> ASSIGNED TASK
Reproduce the lines from the one containing "Locate an element" through the one containing "home-indicator is located", inclusive, with "screenshot" replaced by "image" and all else unchanged. Leave the pictures out of the answer.

> RECORD SET
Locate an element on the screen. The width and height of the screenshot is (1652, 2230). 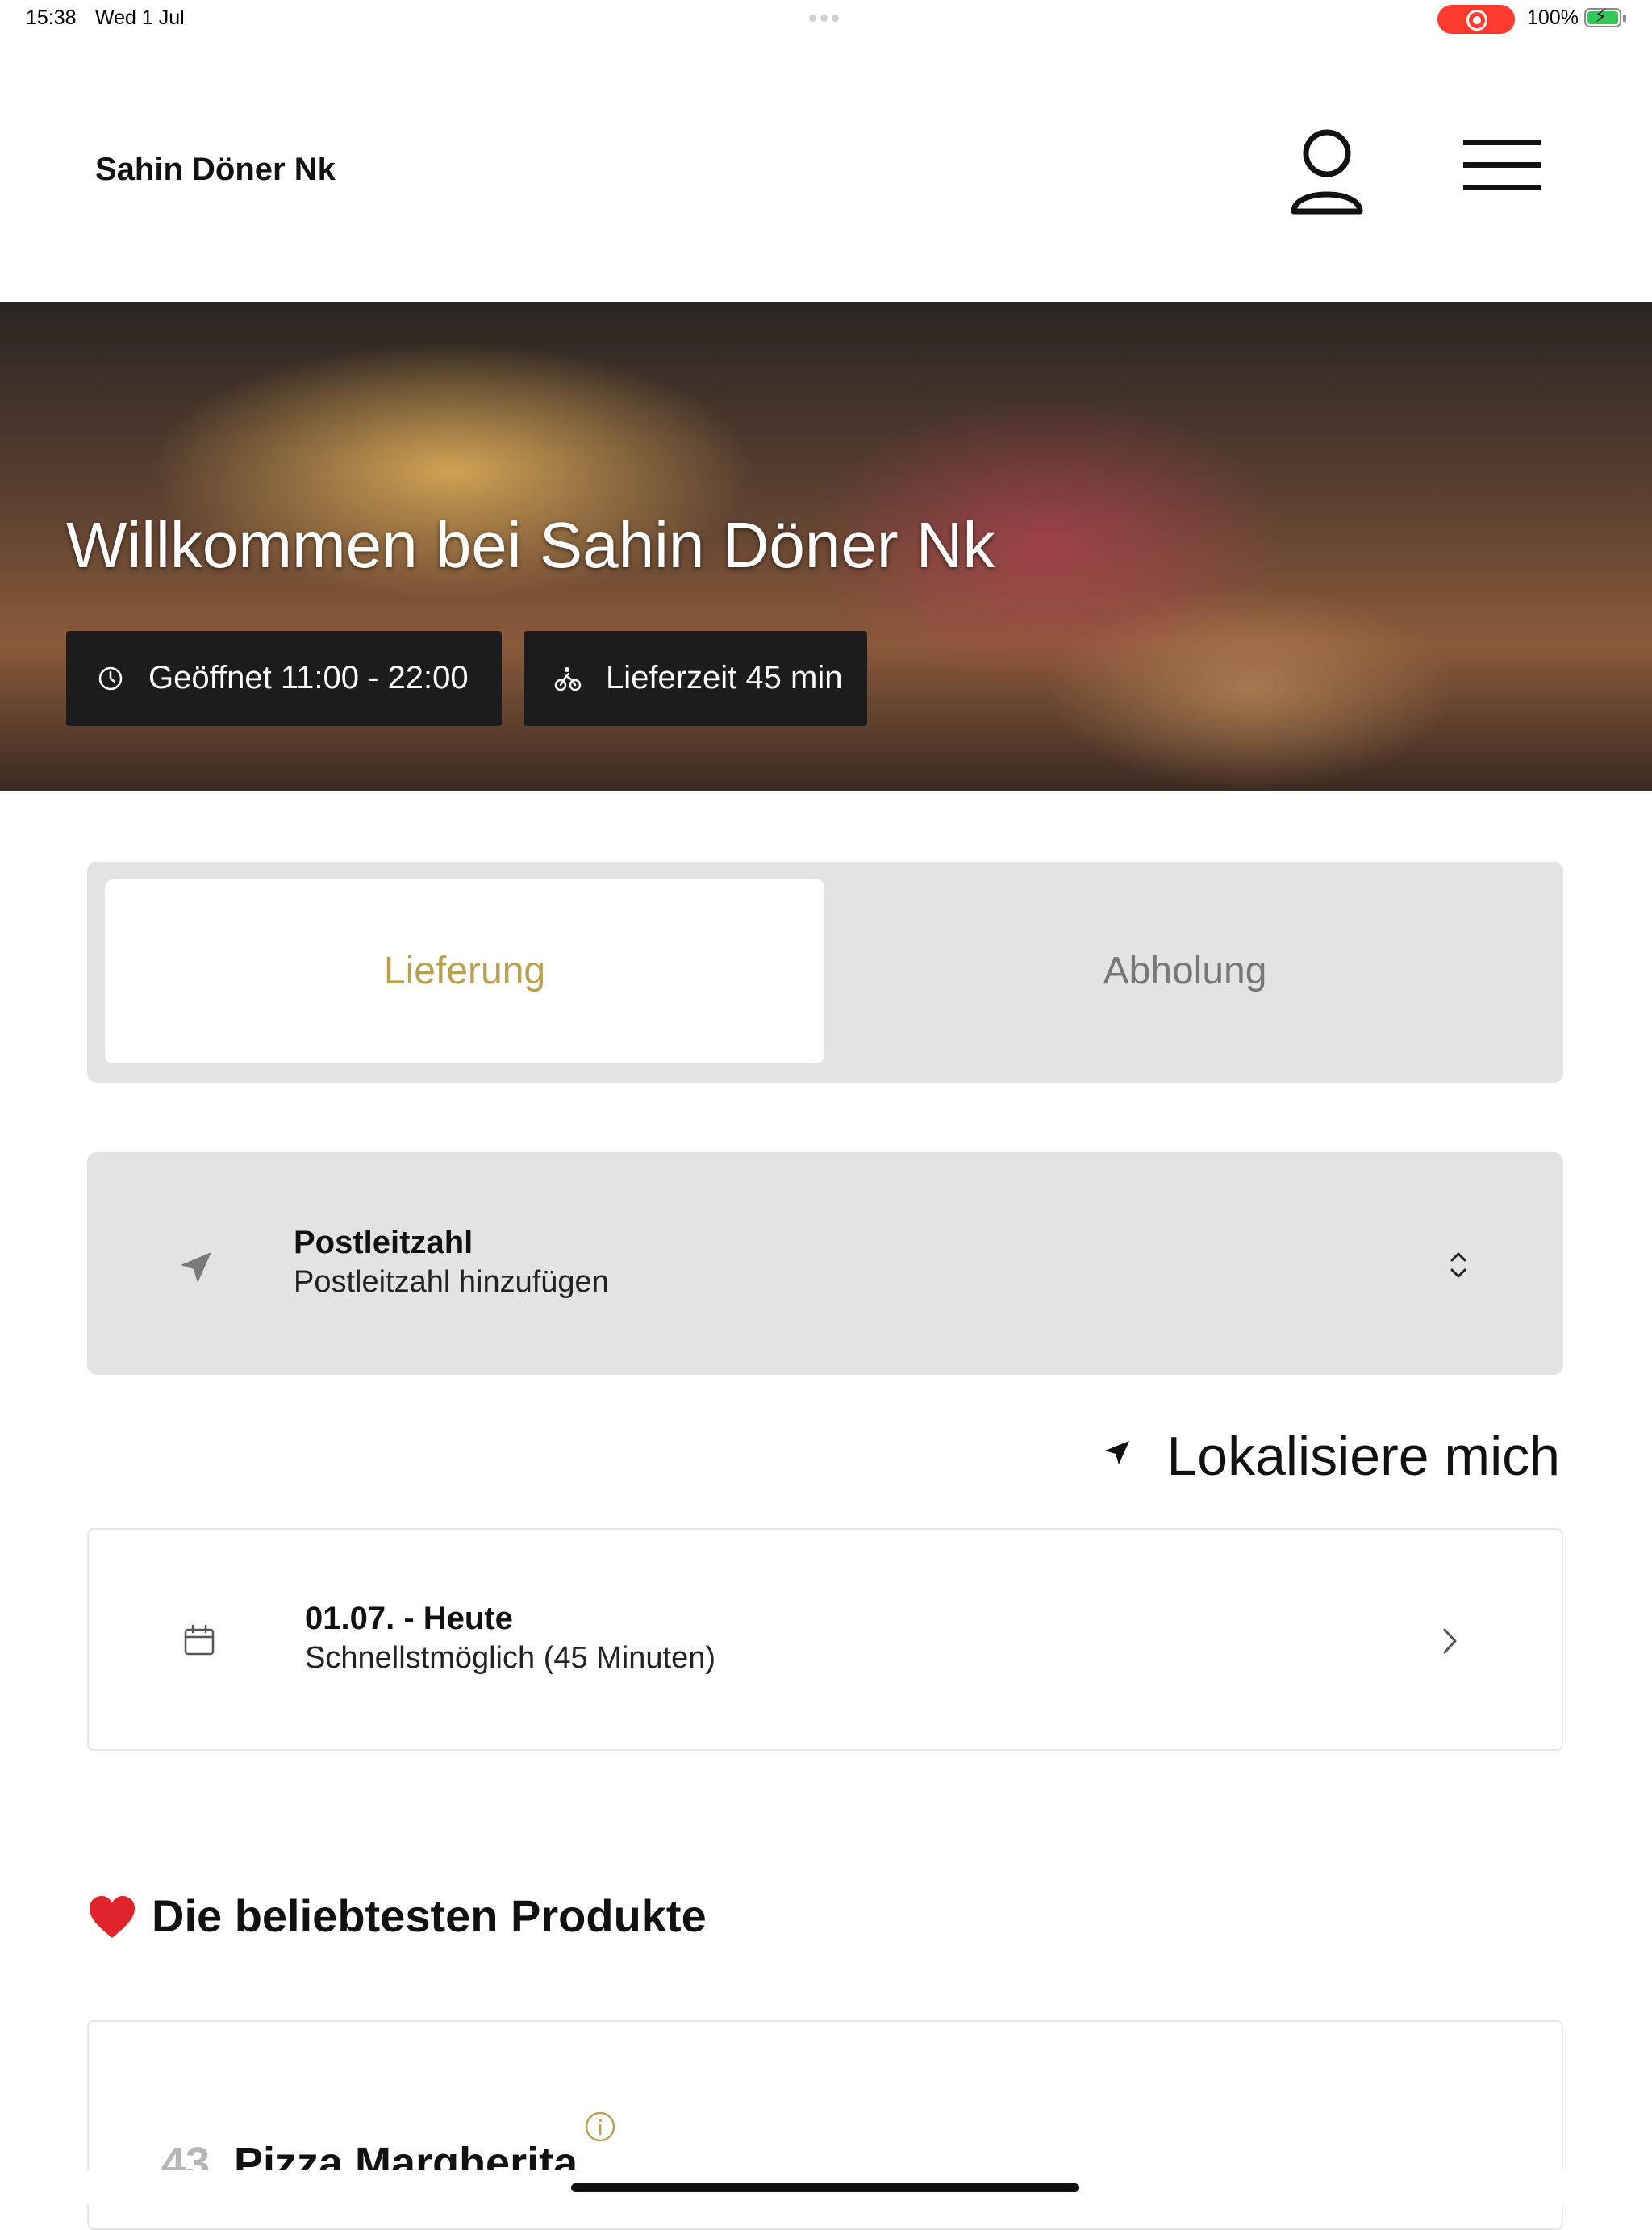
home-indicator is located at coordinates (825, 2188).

--

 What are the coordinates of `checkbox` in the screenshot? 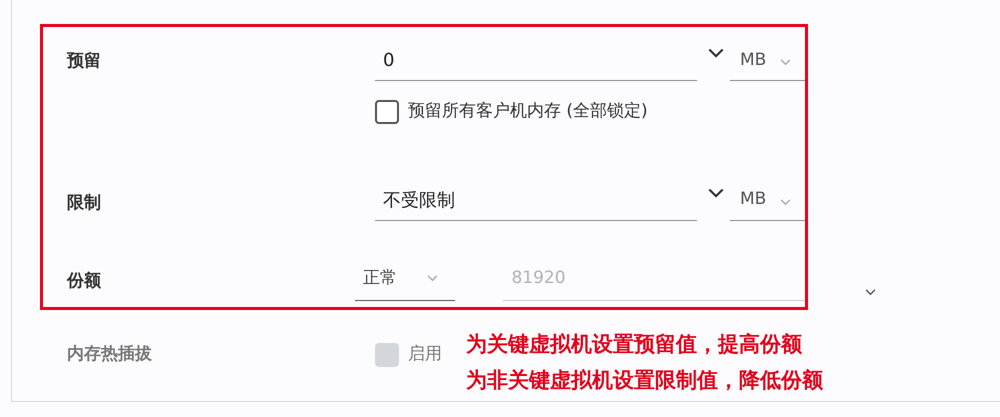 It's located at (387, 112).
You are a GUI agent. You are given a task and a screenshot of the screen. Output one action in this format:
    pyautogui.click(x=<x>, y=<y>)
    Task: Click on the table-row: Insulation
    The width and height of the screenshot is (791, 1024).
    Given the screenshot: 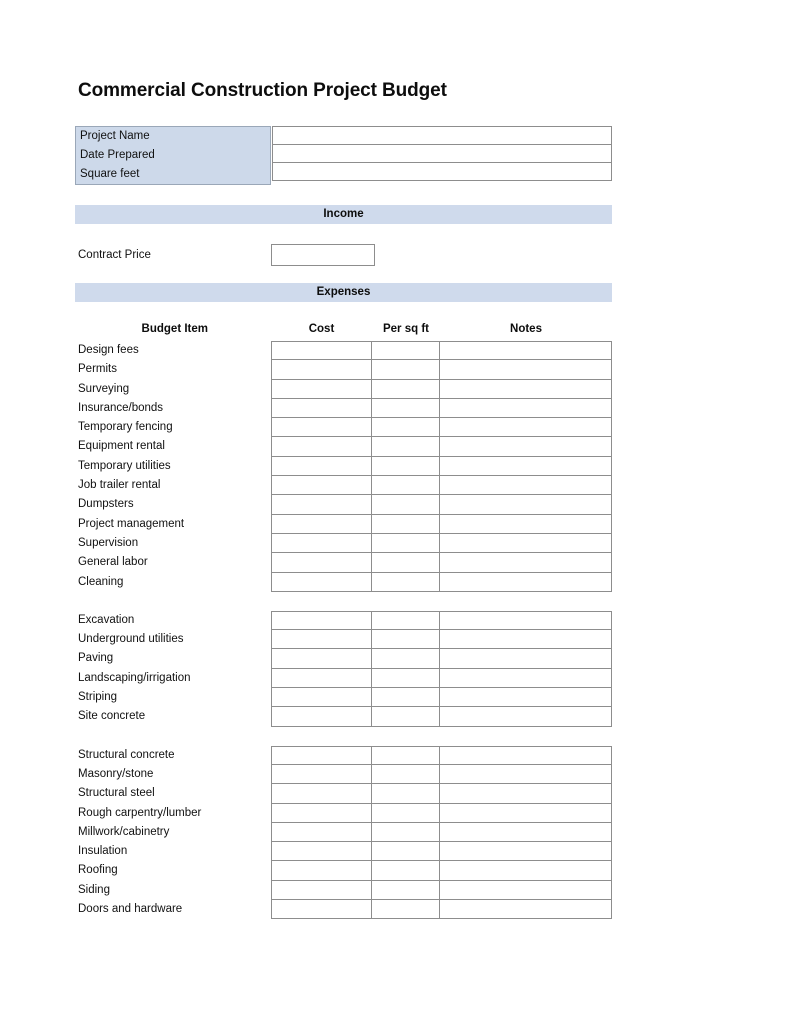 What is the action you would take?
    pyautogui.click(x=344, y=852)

> YOUR SOLUTION
Locate an element on the screen. The width and height of the image is (1652, 2230). 
home-indicator is located at coordinates (825, 2188).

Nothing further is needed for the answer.